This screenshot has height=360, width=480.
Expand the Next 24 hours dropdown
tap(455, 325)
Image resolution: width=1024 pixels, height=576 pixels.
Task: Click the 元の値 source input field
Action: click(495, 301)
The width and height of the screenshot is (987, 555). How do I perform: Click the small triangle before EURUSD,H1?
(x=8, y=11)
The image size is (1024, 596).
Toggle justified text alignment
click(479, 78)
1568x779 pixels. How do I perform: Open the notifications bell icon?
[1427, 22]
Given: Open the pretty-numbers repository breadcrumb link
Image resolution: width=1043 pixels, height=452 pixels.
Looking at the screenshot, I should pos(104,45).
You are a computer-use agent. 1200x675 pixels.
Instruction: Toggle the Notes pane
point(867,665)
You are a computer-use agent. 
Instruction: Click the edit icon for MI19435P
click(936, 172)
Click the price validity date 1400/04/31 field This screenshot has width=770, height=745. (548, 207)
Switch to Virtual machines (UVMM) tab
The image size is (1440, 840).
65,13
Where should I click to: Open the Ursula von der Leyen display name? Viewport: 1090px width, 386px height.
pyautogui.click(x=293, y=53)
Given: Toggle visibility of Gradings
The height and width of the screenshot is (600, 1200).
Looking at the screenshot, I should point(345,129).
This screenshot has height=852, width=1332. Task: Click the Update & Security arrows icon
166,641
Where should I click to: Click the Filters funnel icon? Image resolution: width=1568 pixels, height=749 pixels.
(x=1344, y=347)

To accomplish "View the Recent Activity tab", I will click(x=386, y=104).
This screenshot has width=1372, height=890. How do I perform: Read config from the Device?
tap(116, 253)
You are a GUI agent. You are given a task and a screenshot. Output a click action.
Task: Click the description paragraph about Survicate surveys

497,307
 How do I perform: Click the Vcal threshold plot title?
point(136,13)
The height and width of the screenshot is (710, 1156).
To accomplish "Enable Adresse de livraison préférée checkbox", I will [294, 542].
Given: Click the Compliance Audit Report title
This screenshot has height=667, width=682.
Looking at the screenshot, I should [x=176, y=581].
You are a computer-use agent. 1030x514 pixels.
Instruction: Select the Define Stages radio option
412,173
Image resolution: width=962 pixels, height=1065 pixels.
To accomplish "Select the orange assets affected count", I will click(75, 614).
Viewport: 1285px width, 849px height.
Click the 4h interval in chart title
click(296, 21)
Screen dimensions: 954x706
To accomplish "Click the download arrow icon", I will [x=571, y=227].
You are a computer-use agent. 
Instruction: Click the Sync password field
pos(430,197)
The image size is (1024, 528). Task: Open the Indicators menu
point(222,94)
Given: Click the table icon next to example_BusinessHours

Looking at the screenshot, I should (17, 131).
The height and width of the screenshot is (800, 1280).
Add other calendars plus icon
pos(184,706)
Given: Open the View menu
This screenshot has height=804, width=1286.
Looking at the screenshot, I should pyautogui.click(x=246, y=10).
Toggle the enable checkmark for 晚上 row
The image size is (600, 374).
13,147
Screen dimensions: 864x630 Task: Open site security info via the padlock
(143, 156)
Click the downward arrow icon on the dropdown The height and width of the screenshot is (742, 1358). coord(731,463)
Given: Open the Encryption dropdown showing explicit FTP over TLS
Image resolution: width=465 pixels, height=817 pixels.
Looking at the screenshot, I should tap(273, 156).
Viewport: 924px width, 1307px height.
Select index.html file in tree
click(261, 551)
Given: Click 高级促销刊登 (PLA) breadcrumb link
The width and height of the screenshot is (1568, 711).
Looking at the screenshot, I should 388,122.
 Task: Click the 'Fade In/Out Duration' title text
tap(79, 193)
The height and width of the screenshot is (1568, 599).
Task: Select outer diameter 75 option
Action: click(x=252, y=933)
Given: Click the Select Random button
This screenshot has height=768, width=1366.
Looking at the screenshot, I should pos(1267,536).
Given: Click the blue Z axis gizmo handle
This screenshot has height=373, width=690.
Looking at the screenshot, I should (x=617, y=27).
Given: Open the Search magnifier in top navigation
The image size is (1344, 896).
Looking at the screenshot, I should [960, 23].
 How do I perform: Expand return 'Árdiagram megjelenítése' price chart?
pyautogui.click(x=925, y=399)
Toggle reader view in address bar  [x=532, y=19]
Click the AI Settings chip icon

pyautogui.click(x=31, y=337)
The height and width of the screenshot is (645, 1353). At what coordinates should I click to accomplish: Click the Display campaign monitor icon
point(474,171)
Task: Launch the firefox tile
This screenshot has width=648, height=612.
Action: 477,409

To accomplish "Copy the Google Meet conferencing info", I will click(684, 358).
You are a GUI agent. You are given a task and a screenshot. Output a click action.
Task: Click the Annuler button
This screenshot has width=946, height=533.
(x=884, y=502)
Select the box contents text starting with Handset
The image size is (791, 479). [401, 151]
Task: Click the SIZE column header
========================================================================
• [What you should do] Repeat every line of the material exactly as given.

• [Final answer]
This screenshot has height=360, width=480.
Expand the Next 24 hours dropdown
tap(455, 325)
Image resolution: width=1024 pixels, height=576 pixels.
Task: Click the 元の値 source input field
Action: click(495, 301)
The width and height of the screenshot is (987, 555). How do I perform: Click the small triangle before EURUSD,H1?
(x=8, y=11)
The image size is (1024, 596).
Toggle justified text alignment
click(479, 78)
1568x779 pixels. How do I perform: Open the notifications bell icon?
[1427, 22]
Given: Open the pretty-numbers repository breadcrumb link
Image resolution: width=1043 pixels, height=452 pixels.
Looking at the screenshot, I should pos(104,45).
You are a computer-use agent. 1200x675 pixels.
Instruction: Toggle the Notes pane
point(867,665)
You are a computer-use agent. 
Instruction: Click the edit icon for MI19435P
click(936, 172)
Click the price validity date 1400/04/31 field This screenshot has width=770, height=745. (548, 207)
Switch to Virtual machines (UVMM) tab
The image size is (1440, 840).
65,13
Where should I click to: Open the Ursula von der Leyen display name? Viewport: 1090px width, 386px height.
pyautogui.click(x=293, y=53)
Given: Toggle visibility of Gradings
The height and width of the screenshot is (600, 1200).
Looking at the screenshot, I should point(345,129).
This screenshot has height=852, width=1332. Task: Click the Update & Security arrows icon
166,641
Where should I click to: Click the Filters funnel icon? Image resolution: width=1568 pixels, height=749 pixels.
(x=1344, y=347)

To accomplish "View the Recent Activity tab", I will click(x=386, y=104).
This screenshot has width=1372, height=890. How do I perform: Read config from the Device?
tap(116, 253)
You are a GUI agent. You are given a task and a screenshot. Output a click action.
Task: Click the description paragraph about Survicate surveys

497,307
 How do I perform: Click the Vcal threshold plot title?
point(136,13)
The height and width of the screenshot is (710, 1156).
To accomplish "Enable Adresse de livraison préférée checkbox", I will [294, 542].
Given: Click the Compliance Audit Report title
This screenshot has height=667, width=682.
Looking at the screenshot, I should [x=176, y=581].
You are a computer-use agent. 1030x514 pixels.
Instruction: Select the Define Stages radio option
412,173
Image resolution: width=962 pixels, height=1065 pixels.
To accomplish "Select the orange assets affected count", I will click(75, 614).
Viewport: 1285px width, 849px height.
Click the 4h interval in chart title
click(296, 21)
Screen dimensions: 954x706
To accomplish "Click the download arrow icon", I will [x=571, y=227].
You are a computer-use agent. 
Instruction: Click the Sync password field
pos(430,197)
The image size is (1024, 528). Task: Open the Indicators menu
point(222,94)
Given: Click the table icon next to example_BusinessHours

Looking at the screenshot, I should (17, 131).
The height and width of the screenshot is (800, 1280).
Add other calendars plus icon
pos(184,706)
Given: Open the View menu
This screenshot has height=804, width=1286.
Looking at the screenshot, I should pyautogui.click(x=246, y=10).
Toggle the enable checkmark for 晚上 row
The image size is (600, 374).
13,147
Screen dimensions: 864x630 Task: Open site security info via the padlock
(143, 156)
Click the downward arrow icon on the dropdown The height and width of the screenshot is (742, 1358). coord(731,463)
Given: Open the Encryption dropdown showing explicit FTP over TLS
Image resolution: width=465 pixels, height=817 pixels.
Looking at the screenshot, I should tap(273, 156).
Viewport: 924px width, 1307px height.
Select index.html file in tree
click(261, 551)
Given: Click 高级促销刊登 (PLA) breadcrumb link
The width and height of the screenshot is (1568, 711).
Looking at the screenshot, I should 388,122.
 Task: Click the 'Fade In/Out Duration' title text
tap(79, 193)
The height and width of the screenshot is (1568, 599).
Task: Select outer diameter 75 option
Action: click(x=252, y=933)
Given: Click the Select Random button
This screenshot has height=768, width=1366.
Looking at the screenshot, I should pos(1267,536).
Given: Click the blue Z axis gizmo handle
This screenshot has height=373, width=690.
Looking at the screenshot, I should (x=617, y=27).
Given: Open the Search magnifier in top navigation
The image size is (1344, 896).
Looking at the screenshot, I should [960, 23].
 How do I perform: Expand return 'Árdiagram megjelenítése' price chart?
pyautogui.click(x=925, y=399)
Toggle reader view in address bar  [x=532, y=19]
Click the AI Settings chip icon

pyautogui.click(x=31, y=337)
The height and width of the screenshot is (645, 1353). At what coordinates should I click to accomplish: Click the Display campaign monitor icon
point(474,171)
Task: Launch the firefox tile
This screenshot has width=648, height=612.
Action: 477,409

To accomplish "Copy the Google Meet conferencing info", I will click(684, 358).
You are a GUI agent. You are given a task and a screenshot. Output a click action.
Task: Click the Annuler button
This screenshot has width=946, height=533.
(x=884, y=502)
Select the box contents text starting with Handset
The image size is (791, 479). [401, 151]
Task: Click the SIZE column header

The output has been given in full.